Boosting the turn-on fluorescent signaling ability of thiazole orange dyes: The effectiveness of structural modification site and its unusual interaction behavior with nucleic acids

Abstract

New fluorescent dyes derivatized on a classical thiazole orange framework are able to show unexpectedly strong interaction signal and unusual binding selectivity with different structures of nucleic acid, particularly when bound with double-stranded DNA or G-quadruplex DNA. The present study reveals that these small binding ligands simply bearing an additional amino side group on its parent molecule of thiazole orange have almost no background fluorescence in solution. Conversely, they are able to produce an extremely strong yellow emission signal upon interaction with targeting nucleic acids in live cells. The induced fluorescence intensity was approximately 10–15 times stronger than that of thiazole orange. The dyes are therefore excellent fluorescent stains for bio-sensing and bio-imaging applications. It is particularly suitable for fluorescence microscopy experiments requiring very low working concentration (0.25 μM or less) targeting nucleic acids. This was demonstrated using pu27 G-quadruplex DNA, which has a low limit of detection (LOD = 3–4 nM) while thiazole orange was much higher (LOD = 48.7 nM) under the same conditions. In addition, it was found that structural modification on the quinolinium scaffold of thiazole orange was less effective than modification on the benzothiazole moiety.
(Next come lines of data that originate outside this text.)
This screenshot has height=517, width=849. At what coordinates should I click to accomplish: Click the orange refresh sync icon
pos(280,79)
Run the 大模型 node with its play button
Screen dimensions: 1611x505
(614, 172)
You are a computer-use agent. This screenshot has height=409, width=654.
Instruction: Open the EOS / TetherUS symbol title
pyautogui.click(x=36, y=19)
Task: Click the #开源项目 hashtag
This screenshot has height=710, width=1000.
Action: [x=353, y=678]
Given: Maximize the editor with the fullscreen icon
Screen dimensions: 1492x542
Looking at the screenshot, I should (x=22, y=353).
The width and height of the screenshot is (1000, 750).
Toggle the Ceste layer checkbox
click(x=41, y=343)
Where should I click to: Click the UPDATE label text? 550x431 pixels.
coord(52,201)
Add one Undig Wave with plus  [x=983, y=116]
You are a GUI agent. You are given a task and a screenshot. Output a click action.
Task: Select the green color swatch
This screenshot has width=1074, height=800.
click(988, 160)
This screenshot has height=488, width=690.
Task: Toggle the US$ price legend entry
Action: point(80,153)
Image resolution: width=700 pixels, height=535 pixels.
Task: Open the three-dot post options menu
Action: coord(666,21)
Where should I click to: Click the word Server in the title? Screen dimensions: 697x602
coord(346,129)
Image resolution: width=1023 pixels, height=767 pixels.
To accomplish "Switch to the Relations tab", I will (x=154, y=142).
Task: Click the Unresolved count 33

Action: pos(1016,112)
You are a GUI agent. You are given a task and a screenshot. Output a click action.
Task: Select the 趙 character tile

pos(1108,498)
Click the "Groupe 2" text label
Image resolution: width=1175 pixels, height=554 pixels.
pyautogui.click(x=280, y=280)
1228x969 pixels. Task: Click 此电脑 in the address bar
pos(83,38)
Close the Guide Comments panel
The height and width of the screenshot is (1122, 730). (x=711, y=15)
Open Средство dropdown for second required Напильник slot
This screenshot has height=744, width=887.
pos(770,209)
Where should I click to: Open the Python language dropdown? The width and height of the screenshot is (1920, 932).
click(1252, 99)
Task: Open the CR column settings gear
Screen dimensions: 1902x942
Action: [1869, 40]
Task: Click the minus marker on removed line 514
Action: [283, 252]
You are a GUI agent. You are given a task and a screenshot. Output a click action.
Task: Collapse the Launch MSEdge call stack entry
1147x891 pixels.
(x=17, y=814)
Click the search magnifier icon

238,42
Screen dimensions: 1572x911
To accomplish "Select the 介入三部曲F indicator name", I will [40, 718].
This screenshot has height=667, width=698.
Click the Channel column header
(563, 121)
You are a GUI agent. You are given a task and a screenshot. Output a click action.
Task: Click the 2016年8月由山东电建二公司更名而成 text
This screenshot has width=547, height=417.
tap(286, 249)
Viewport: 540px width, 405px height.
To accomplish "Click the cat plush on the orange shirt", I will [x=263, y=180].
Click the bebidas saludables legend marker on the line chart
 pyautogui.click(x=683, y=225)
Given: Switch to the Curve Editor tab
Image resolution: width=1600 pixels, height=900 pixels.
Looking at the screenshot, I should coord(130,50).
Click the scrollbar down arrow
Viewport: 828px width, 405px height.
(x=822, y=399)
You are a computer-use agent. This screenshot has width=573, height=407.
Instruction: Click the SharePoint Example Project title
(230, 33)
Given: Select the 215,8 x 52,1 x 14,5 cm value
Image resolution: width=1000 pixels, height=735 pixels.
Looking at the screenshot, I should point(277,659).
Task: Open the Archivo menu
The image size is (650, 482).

The findings of the present study provide important information for structural advancement of small molecules based on the widely used thiazole orange skeleton, resulting in analogues that are able to achieve higher sensitivity and selectivity for targeting at a specific class of nucleic acids. Computational docking studies were also conducted to illustrate the interaction behaviors of the dyes with different DNA structures.